The 24 included "certain types of hip joints, implanted blood access devices, pedicle screws for certain types of spinal surgeries, [and] dental implants."
No more freebies
The United Kingdom's Royal College of Physicians has joined the growing chorus calling for an end to the "culture" of doctors receiving freebies from the pharmaceutical industry (CMAJ 2008;178[13]:1651-2 and CMAJ 2008;179[3]:225-6).
A "decoupling" of pharmaceutical industry funding and continuing medical education programs is among the solutions recommended in a College working group report, Innovating for health: Patients, physicians, the pharmaceutical industry and the NHS, released in February (www.rcplondon.ac.uk/pubs/contents/7673804-76c5-4ab3-89a0-92d44e45edc3.pdf).
With industry having planted "deep roots" in, and funding half of, postgraduate medical education, there is concern that continuing professional development programs are little more than a form of drug promotion, argued the working group in the report.
To redress that, "new ways should be found to reduce the reliance of postgraduate medical education on sponsorship by pharmaceutical companies and the wider biomedical industry." Alternative sources of funding, such as the royal colleges or the federal health ministry, should be sought.
The report also calls for new measures to provide independent assessments of the effectiveness of different prescription drugs, as well as a more principled approach by doctors with respect to receiving payments, gifts, honoraria or hospitality from industry.
Stalled strategy
The much-ballyhooed promise that the National Pharmaceuticals Strategy would reduce the financial burden that prescription medications placed on Canadians was essentially abandoned with the election of Conservative Prime Minister Stephen Harper in 2006, the Health Council of Canada says.
In a progress report on the 2004 strategy — a 9-point action plan to provide more affordable access to drugs that was reached as part of the 2004 intergovernmental Health Accord — the Health Council bluntly noted the strategy was derailed when the Conservatives were elected.
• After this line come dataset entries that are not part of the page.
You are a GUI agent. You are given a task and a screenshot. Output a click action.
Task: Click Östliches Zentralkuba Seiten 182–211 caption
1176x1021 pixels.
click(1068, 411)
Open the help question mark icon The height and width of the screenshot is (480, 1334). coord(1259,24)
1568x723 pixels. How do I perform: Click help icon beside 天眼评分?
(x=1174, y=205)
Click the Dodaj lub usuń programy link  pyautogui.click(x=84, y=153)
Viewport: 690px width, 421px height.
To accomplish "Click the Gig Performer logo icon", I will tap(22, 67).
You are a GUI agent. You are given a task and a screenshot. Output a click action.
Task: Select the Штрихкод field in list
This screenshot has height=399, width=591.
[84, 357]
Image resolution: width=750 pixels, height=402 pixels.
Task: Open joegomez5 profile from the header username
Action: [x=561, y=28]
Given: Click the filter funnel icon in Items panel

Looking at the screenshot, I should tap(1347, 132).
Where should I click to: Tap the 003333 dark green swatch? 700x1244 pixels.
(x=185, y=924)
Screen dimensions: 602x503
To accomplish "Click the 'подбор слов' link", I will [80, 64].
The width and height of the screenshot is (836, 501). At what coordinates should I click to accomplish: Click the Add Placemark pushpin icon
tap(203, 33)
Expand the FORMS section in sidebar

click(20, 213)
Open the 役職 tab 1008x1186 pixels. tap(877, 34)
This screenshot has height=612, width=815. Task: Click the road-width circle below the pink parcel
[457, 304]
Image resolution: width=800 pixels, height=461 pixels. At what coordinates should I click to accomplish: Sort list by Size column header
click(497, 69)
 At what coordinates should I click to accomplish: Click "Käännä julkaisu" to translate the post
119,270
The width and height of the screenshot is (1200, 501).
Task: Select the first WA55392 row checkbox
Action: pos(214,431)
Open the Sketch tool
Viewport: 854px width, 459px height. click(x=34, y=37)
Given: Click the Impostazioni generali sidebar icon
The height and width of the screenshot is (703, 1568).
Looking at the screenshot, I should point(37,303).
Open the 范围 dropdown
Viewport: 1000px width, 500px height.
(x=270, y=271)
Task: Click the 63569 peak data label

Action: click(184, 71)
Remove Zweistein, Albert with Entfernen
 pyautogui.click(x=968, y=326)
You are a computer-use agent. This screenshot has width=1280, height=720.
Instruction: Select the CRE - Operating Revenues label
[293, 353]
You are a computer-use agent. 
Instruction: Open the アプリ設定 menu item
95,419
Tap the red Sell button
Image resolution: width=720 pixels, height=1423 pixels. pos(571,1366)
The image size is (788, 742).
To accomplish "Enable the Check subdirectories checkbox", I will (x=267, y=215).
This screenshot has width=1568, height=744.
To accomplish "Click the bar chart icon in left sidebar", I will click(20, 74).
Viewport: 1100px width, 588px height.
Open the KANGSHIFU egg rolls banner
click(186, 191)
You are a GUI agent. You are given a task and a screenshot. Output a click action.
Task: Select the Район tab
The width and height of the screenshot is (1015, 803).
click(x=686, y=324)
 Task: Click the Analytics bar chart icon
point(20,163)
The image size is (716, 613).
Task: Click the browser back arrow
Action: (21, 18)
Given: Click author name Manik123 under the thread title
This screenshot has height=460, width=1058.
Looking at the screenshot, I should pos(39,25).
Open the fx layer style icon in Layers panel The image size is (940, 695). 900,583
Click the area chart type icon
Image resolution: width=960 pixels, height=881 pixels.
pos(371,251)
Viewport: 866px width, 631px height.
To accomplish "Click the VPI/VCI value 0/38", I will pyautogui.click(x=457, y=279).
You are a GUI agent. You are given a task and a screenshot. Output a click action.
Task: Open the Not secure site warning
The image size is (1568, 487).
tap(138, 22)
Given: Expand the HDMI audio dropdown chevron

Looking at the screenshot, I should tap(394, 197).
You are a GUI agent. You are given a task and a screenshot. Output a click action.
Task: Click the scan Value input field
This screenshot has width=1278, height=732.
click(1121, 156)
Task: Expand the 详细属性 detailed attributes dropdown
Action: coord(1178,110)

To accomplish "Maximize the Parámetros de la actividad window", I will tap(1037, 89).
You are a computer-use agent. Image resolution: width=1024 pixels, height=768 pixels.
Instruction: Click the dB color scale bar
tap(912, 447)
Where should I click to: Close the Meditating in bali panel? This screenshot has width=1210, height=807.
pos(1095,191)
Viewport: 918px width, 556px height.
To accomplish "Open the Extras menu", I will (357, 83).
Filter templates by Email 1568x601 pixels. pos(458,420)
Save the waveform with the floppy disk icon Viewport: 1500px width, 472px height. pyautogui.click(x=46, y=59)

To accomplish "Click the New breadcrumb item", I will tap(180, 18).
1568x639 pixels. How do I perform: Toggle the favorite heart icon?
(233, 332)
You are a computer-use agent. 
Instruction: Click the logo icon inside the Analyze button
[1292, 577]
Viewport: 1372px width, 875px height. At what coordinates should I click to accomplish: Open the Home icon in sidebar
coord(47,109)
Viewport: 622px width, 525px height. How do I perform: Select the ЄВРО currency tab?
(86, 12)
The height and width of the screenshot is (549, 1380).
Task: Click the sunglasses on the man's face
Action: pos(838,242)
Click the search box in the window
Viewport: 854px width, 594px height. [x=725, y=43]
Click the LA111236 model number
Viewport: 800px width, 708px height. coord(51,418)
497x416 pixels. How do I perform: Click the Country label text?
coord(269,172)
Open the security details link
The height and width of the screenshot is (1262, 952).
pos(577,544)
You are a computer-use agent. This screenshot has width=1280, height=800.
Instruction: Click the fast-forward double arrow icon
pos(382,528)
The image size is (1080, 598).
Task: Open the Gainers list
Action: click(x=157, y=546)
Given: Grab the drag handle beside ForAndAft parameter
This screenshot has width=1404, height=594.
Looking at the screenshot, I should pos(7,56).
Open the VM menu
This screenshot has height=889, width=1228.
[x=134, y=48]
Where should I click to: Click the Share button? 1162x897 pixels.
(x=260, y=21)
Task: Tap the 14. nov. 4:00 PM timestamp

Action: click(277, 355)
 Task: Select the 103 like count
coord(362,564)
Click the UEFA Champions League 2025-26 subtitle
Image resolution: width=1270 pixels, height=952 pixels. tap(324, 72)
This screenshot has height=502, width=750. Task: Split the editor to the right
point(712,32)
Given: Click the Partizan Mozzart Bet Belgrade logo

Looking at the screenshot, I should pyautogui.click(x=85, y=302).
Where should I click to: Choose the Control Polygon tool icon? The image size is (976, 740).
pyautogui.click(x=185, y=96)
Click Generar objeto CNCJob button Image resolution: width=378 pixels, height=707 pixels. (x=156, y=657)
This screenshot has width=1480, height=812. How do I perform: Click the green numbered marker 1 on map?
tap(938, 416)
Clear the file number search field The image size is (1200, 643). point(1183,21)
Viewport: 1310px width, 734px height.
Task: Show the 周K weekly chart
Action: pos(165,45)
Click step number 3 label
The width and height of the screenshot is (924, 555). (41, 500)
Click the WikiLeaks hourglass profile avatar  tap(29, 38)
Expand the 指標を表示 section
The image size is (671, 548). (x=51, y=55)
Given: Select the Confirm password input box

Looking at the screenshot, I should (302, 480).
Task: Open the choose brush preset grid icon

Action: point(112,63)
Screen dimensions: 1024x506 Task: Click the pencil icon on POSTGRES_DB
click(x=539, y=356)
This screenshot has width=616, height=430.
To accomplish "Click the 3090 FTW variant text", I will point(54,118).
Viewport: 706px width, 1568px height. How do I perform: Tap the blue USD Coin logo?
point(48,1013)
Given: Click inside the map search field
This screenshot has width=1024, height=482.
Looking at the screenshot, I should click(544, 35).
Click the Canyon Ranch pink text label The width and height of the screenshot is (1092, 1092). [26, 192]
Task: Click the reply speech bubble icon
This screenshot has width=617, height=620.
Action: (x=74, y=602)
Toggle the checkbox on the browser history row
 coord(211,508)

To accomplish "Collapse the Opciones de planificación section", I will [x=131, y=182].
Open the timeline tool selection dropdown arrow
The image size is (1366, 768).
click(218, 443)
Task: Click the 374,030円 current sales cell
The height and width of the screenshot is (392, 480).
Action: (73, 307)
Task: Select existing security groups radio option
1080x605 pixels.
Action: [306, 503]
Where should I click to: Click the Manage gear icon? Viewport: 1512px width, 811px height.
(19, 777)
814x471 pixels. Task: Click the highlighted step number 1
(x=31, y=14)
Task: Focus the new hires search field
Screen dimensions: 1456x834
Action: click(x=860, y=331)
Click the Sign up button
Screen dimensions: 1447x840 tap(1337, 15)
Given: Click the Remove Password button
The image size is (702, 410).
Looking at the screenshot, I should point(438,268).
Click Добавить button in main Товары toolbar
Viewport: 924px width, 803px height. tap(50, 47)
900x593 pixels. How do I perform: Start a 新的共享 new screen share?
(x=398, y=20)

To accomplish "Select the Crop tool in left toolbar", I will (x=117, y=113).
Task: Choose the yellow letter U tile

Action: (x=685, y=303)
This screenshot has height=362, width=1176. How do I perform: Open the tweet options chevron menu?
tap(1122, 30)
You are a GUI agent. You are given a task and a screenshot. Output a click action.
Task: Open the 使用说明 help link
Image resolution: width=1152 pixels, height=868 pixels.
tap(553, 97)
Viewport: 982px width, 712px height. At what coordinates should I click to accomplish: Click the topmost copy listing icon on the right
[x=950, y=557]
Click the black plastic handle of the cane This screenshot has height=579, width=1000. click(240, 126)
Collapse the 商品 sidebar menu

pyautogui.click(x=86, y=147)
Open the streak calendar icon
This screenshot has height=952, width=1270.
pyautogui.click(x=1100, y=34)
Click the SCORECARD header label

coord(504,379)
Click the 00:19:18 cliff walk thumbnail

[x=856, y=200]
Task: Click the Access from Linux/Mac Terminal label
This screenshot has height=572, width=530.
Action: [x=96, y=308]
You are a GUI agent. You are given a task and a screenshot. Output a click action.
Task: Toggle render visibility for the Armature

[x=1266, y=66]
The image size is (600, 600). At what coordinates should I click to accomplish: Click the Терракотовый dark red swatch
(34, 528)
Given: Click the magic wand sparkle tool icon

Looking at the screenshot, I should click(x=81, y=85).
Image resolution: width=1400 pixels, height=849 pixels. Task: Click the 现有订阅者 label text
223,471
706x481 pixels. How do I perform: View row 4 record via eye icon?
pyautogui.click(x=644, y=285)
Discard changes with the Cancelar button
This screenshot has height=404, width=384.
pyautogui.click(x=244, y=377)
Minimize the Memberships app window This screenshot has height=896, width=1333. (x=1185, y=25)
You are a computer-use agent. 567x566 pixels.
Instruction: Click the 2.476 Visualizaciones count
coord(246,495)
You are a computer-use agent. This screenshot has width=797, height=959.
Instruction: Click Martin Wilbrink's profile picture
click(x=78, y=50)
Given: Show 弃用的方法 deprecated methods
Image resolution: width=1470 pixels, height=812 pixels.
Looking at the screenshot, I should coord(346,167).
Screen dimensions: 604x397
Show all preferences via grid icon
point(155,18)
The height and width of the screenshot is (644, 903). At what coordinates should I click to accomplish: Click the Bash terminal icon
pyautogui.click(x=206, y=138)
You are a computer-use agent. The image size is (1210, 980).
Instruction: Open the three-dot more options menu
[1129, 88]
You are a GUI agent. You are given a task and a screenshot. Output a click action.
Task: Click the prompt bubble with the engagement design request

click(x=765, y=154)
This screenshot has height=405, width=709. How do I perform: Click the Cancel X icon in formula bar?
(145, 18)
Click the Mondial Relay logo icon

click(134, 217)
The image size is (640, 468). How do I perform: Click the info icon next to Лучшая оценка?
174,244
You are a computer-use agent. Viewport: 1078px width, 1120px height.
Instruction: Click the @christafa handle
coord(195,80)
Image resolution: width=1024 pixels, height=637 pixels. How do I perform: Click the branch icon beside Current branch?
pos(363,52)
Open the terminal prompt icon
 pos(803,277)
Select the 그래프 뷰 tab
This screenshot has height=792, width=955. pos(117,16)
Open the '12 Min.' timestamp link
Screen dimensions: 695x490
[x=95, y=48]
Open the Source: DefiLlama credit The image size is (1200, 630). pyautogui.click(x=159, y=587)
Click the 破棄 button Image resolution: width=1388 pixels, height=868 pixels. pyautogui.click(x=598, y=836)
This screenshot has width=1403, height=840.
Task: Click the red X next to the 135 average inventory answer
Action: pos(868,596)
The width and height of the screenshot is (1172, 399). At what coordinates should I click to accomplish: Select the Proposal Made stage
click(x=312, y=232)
Progress was being made "but then governments changed, and progress slowed," the Council stated in A Status Report on the National Pharmaceuticals Strategy: A Prescription Unfilled (www.healthcouncilcanada.ca).
Perhaps the most progress was made on the development of a common national drug formulary. But even then, once the provinces and territories reached the point that roughly 90% of drugs were commonly covered, they indicated that "a common national formulary is no longer needed."
The Health Council wasn't amused. "This would mean that 10% of medications, which may include newer and/or more expensive medications, are inconsistently offered across the country. Canadians need to know what these medications are, as well as the government's plans to close that 10% gap."